Le président Macky Sall a fixé la date des prochaines élections locales au 23 janvier 2022. Les deux opposants devraient avoir le droit de se présenter, selon un rapport d’experts indépendants

Si aucun nouveau report n’est décidé d’ici là, les élections locales auront lieu – normalement – le 23 janvier prochain, et ce malgré les demandes de l’opposition qui souhaitait les voir se tenir en 2021. Le 10 mai, le président Macky Sall a fixé par décret la date du prochain scrutin local, initialement prévu en juin 2019. Les opposants Khalifa Sall et Karim Wade, respectivement condamnés à cinq ans de prison pour détournement de deniers publics et à six ans de prison pour enrichissement illicite, pourraient-ils participer au scrutin ?

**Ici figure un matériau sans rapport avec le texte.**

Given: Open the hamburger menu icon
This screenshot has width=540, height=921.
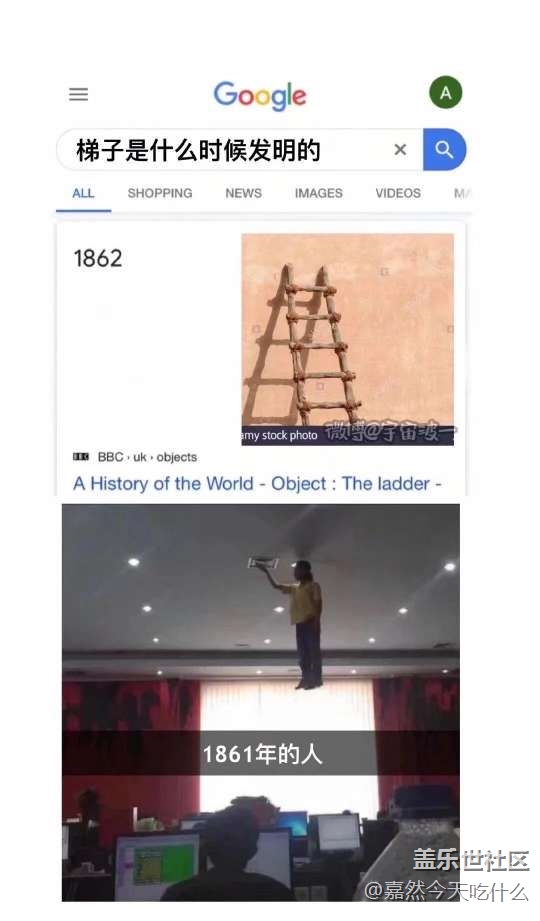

La question, au cœur des discussions menées depuis 2019 entre le pouvoir et ses adversaires, a été résolue par quatre experts mandatés depuis le mois de février pour un audit du fichier électoral national. Dans leur rapport, daté du 5 mai et présenté aux acteurs du dialogue politique, ils établissent clairement que « la permanence de l’exclusion sur les listes électorales pour des délits et crimes commis viole l’esprit de l’article 25 du Pacte international relatif aux droits civils et politiques ». Cet article du traité de 1966 donne le droit à tout citoyen de voter et d’être élu, « sans restrictions déraisonnables ».
Flou artistique
Deux dispositions du code électoral concentrent les critiques des experts : les articles L31 et L32. Le premier définit les personnes qui ne peuvent être inscrites sur une liste, notamment celles qui ont été condamnées pour des crimes et pour des délits tels que le vol, l’escroquerie ou l’abus de confiance – les faits pour lesquels Karim Wade et Khalifa Sall ont été jugés ne sont pas mentionnés.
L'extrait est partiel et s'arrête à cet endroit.